Unsupervised learning methods used to train models that put observations into similar categories.

Argument Detail
-cluster ALGO. (‘kmeans’, ‘meanshift’) Unsupervised Learning algorithms that groups similar data points.
-nc INT. Used with ‘-cluster kmeans’. The number of clusters that the observations will be put into based on found similarity. The default value is 3.
-bandwidth FLOAT. Used with ‘-cluster meanshift’. Reflects the distribution of the observations. The bandwidth selected must be done while being aware of range(s) of the dataset. A dataset that has been normalized using a minmax scalar will have numerical values between 0 and 1. This means that the bandwidth should also be between 0 and 1.

Classify

Supervised learning methods used to train models based on categorical target values.

Argument Detail
-classify ALGO. (‘dtree’, ‘rfc’, ‘gnb’, ‘logistic’) Learns a classification model using the algorithm given.
-cval FLOAT. (0 - 100) Used with ‘-classify dtree’, ‘-classify rfc’, or ‘-classify gnb’. Percentage of the data to be used for cross-validation. The default value is 1.
-criterion CRITERION. (‘gini’, ‘entropy’) Used with ‘-classify dtree’ and ‘-classify rfc’. The method to measure the quality of the split. The default is ‘gini’.
-nestimators INT. Used with ‘-classify rfc’. The number of trees in the forest. The default value is 10.

Regression

Supervised learning methods used to train models based on numerical target values.

Argument Detail
-regression ALGO. (‘linear’, ‘lasso’, ‘ridge’, ‘svr’, ‘rfr’, ‘dtreereg’, ‘gpr’) Learns a regression model using the algorithm given.
-grid-response NONE. Used with ‘-regression’. Works for input feature space sizes of 1 or 2. With the response, this results in a list of points that are 2D or 3D. Input prediction points are arranged based on the range(s) of the input values. The idea is that ‘-grid-response’ generates points that can be used to construct the regression line or a surface. Currently provides 10^p points, where ‘p’ is the number of input parameters.
-optimize METHOD. (‘min’, ‘max’) Uses the model to determine the inputs required to obtain a prediction value that meets the optimize method selected. Used with ‘-regression linear/lasso/ridge’.

Learn Examples

Input

A Learn routine begins by choosing the file path of where the input data is to be read from.

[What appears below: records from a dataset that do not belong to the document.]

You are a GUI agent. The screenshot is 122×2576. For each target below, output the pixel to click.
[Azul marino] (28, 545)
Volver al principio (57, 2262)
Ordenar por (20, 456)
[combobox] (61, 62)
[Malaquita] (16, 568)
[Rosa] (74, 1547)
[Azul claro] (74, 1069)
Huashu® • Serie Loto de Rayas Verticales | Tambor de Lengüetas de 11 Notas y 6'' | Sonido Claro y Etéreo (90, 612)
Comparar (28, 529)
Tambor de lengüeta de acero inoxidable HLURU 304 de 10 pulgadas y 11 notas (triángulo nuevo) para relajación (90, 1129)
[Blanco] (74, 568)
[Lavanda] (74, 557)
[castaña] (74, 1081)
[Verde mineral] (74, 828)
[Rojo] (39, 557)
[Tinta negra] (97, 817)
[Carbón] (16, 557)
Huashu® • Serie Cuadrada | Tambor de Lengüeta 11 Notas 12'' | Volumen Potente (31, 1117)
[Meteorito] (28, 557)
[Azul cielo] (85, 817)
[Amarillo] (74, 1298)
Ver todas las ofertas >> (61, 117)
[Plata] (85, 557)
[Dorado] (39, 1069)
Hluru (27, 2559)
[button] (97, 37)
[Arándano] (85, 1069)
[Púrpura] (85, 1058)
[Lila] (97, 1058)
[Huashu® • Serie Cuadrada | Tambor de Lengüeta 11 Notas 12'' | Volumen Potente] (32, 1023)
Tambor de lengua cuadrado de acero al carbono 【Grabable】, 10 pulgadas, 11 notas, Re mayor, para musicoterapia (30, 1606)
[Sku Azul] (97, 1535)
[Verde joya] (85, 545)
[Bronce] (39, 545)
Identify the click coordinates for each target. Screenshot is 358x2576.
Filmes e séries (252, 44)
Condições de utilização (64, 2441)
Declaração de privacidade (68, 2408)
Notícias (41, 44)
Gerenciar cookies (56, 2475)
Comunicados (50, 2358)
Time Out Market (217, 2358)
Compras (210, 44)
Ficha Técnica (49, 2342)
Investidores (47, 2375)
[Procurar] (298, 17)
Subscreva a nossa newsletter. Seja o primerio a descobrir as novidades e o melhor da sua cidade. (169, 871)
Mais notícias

python bin/lucy.egg plugins ml_learn -input ./input_data.csv

Output

A Learn routine ends where the output data is to be saved. This file is in a json format and is packed with information. That is useful to the user and will contain the information necessary to reconstruct the Learned model without the requirement of python.

python bin/lucy.egg plugins ml_learn -input ./input_data.csv -output ./out.json

Preprocessing

Dimension Reduction

Dimensionality Reduction is the process transforming data to a lower dimensional space. Ideally, this lower dimensional space will retain many of the same properties as the original data set.

Feature Importance

Lucy uses two metrics for measuring Feature Importance given only a Target column. Currently, these metrics can only be obtained when running a Lucy Learn routine.

  • Correlation - The correlation of each numeric input variable and a numeric Target
  • Gini Importance - The importance measure of each input variable for a given target.

To obtain these, the option -feature-importance is used with no argument required. These values are populate when specifying a -clabel and are saved in the Lucy-Response JSON when specify a path for the Lucy-Response using -output.

Consider the iris dataset and the following command:

python bin/lucy.egg plugins ml_learn -input iris.csv -output iris_output.json -clabel class -classify dtree -feature-importance

The Lucy-Response is populated wth the following scores:

{
    ...
    "payload": {
        ...
        "feature_importance": {
            "gini_importance": {
                "sepal_width": 0.006145984326963746,
                "petal_width": 0.4852350158451978,
                "sepal_length": 0.0059189255008685404,
                "petal_length": 0.50270007432697
            }
        }
    }
}

Dimensional Reduction Suggestions

-dim-reduct

Principal Component Analysis

PCA is a linear dimensionality reduction technique that uses Singular Value Decomposition to project the original data to a lower dimensional space. Lucy keeps the principal components that explain 99% of the variance of the original data. These components are then used to transform the original data to a space of a lower dimension. The resulting columns do not share any direct relation to the features of the original data.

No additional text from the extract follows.